Perhaps Carter is unfazed by hustling Angel into his car when the day is full of greater challenges ahead when he’s the gofer for Jason (Ben Scattone), a photographer who has promised a full-time gig if he can make it through a shoot with the rapper Capital Gainz (R. Marcus Taylor). The shoot itself wouldn’t appear to be all that demanding, though being around the famous musician and two video vixens named Lisset (Sophia Renee Sherman) and Brooklyn (JadaPaige) can make Carter nervous given his own social anxieties and the lack of them for Angel, who tags along and sees another opportunity to get laid. But things take a turn when Jason asks Carter to help set up a birthday party for his son Nate (Jack Stone) back at his house, with Angel seeing the keys handed to Carter to both Jason’s car and his home a chance to bring back Lisset and Brooklyn for his own fun.

There’s no bag of bubble gum big enough to calm down Carter when things inevitably start going awry, but the origins of his chewing habit start to emerge as he takes a liking to Brooklyn and the film starts slowing down a bit itself to become the enjoyable hangout movie like “Friday” or “Harold and Kumar Go to White Castle” that it aspires to be. It isn’t just the wild exploits that Carter and Angel find themselves in that remind of the most successful of those comedies, but Pinder’s insistence to inject some heart into the hijinks when Carter first found comfort in the candy from a traumatic experience in his youth and has real incentive to get a full-time position when it could lead to finally seeing himself as an adult, though his version of that isn’t exactly the same as it is in the eyes of others when he seeks to be able to rent out the guest house in his mom’s house as opposed to moving completely out of the nest as she would like. That’s jeopardized by not only Angel’s general disregard for the rules at Jason’s house, but by the discovery of a sex tape involving Capital Gainz that could ideally fetch the thousands on the black market, but ends up only netting them trouble from the rap star who desperately tries to get it back.

As Carter and Angel beg, borrow and steal to stay afloat, it doesn’t appear if Pinder didn’t need to stretch far to imagine the scrappy characters when putting together the production likely took the same resolve. The film makes up for a limited budget with plenty of energy, though the wall-to-wall music can be a bit much and occasionally there’s a tendency to pad out the film’s running time by lingering a little too long on a gag. However, the film’s shaggy charm comes in part from its rough edges when the director has genuinely inspired ideas of how to summon the more surreal parts of Carter’s day, from the teddy bears that inexplicably litter Jason’s car and home coming alive to a drug sequence taking various forms of animation in a genuinely unique way. A cast willing to go-for-broke, led by a disarmingly sincere performance from Darnell, gives the mayhem meaning and as chaotic and outlandish as “Cotton Candy Bubble Gum” can get, there’s a feeling you’re watching people work through some real stuff and Pinder manages to give audiences something to chew on without the film ever losing its flavor.

“Cotton Candy Bubble Gum” does not yet have U.S. distribution. It will next play at Cinequest in San Jose on March 19th at 7 pm at the California Theater.

- _Required tasks_
**1.** Answer these questions from the film review:
(a) Who plays the rapper Capital Gainz?
(b) What does Carter want to be able to rent out instead of moving out entirely?
(c) Where and when will the film play next?
**2.** Could you transcribe the film review from "Perhaps Carter is" to "his own fun."?

- _Recorded data_
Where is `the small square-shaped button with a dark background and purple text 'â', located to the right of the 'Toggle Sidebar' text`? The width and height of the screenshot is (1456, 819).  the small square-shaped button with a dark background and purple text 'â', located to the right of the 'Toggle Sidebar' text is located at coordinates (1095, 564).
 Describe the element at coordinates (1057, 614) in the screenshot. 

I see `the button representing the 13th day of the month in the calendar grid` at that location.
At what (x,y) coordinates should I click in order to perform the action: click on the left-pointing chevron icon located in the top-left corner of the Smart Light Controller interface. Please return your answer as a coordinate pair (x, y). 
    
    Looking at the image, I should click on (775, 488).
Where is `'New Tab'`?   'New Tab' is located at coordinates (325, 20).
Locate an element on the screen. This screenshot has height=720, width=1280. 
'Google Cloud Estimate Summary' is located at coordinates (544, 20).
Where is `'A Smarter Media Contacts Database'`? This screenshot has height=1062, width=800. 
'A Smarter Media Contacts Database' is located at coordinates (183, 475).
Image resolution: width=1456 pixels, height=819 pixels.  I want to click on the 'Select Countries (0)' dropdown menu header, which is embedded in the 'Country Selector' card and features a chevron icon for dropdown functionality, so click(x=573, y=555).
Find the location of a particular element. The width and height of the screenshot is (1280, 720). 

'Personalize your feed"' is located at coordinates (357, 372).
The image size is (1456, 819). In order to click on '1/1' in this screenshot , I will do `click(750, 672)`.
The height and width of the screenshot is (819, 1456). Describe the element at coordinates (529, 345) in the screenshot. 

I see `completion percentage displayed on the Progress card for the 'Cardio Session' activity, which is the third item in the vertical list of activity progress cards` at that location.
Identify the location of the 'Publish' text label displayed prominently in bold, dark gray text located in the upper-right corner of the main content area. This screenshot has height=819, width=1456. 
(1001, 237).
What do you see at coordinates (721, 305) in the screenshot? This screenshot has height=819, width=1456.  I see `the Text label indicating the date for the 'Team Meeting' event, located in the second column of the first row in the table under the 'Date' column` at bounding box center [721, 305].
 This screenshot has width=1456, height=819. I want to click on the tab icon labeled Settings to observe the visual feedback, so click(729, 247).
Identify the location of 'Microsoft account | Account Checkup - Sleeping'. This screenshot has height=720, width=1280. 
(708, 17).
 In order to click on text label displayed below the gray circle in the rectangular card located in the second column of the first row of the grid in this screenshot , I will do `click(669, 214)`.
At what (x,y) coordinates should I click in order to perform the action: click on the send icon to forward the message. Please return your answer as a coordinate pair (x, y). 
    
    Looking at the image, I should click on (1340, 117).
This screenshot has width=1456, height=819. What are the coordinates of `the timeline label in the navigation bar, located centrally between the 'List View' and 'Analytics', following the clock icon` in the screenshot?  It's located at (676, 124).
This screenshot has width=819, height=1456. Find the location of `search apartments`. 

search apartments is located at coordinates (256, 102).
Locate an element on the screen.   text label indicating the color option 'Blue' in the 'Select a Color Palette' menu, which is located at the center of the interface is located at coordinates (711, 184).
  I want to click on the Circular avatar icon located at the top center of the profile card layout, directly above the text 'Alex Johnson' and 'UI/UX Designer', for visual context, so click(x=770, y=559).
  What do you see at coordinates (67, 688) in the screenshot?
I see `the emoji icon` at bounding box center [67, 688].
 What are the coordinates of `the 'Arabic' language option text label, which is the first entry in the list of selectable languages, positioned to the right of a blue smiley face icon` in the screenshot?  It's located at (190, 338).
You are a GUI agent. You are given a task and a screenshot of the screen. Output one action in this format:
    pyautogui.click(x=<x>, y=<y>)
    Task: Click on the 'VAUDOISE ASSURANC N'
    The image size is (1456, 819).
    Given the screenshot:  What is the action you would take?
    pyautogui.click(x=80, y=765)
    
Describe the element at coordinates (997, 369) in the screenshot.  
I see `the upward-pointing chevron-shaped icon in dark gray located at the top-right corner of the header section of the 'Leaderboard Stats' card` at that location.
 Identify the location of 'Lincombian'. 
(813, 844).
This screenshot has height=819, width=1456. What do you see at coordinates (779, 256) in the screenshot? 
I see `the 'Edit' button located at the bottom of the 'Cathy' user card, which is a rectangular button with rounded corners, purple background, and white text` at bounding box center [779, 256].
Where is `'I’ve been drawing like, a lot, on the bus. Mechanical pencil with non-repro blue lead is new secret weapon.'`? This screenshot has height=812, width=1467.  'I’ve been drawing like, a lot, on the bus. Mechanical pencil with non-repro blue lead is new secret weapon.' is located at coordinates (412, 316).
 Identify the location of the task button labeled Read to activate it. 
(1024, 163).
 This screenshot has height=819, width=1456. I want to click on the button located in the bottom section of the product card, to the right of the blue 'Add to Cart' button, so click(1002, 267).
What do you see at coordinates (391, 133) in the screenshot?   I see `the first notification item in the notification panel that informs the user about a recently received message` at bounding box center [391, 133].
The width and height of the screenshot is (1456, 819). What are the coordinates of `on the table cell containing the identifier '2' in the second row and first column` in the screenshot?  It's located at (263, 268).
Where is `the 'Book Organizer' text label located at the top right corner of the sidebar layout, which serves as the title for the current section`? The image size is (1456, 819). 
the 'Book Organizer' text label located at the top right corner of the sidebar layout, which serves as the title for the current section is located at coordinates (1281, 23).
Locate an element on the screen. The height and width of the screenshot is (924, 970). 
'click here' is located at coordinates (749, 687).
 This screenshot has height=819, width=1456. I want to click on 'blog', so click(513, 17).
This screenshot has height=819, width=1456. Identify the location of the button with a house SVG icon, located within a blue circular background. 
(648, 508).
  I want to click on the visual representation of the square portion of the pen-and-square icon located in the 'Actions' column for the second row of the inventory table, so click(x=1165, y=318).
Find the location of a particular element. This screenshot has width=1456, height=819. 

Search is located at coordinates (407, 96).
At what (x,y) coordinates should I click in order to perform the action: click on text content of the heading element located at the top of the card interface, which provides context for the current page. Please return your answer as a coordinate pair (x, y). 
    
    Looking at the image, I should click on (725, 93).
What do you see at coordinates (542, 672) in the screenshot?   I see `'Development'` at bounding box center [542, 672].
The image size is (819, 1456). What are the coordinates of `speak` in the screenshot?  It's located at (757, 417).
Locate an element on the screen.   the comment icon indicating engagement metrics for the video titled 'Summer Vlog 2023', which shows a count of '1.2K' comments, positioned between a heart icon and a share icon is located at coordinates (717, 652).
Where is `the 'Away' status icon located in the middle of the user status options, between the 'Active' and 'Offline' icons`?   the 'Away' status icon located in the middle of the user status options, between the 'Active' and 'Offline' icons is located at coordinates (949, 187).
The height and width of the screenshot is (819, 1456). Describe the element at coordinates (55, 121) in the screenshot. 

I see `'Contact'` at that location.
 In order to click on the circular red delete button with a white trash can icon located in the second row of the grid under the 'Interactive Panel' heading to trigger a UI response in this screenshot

- _Answers to each task_
**1.**
(a) R. Marcus Taylor
(b) The guest house in his mom's house
(c) At Cinequest in San Jose on March 19th at 7 pm, at the California Theater

**2.**
Perhaps Carter is unfazed by hustling Angel into his car when the day is full of greater challenges ahead when he’s the gofer for Jason (Ben Scattone), a photographer who has promised a full-time gig if he can make it through a shoot with the rapper Capital Gainz (R. Marcus Taylor). The shoot itself wouldn’t appear to be all that demanding, though being around the famous musician and two video vixens named Lisset (Sophia Renee Sherman) and Brooklyn (JadaPaige) can make Carter nervous given his own social anxieties and the lack of them for Angel, who tags along and sees another opportunity to get laid. But things take a turn when Jason asks Carter to help set up a birthday party for his son Nate (Jack Stone) back at his house, with Angel seeing the keys handed to Carter to both Jason’s car and his home a chance to bring back Lisset and Brooklyn for his own fun.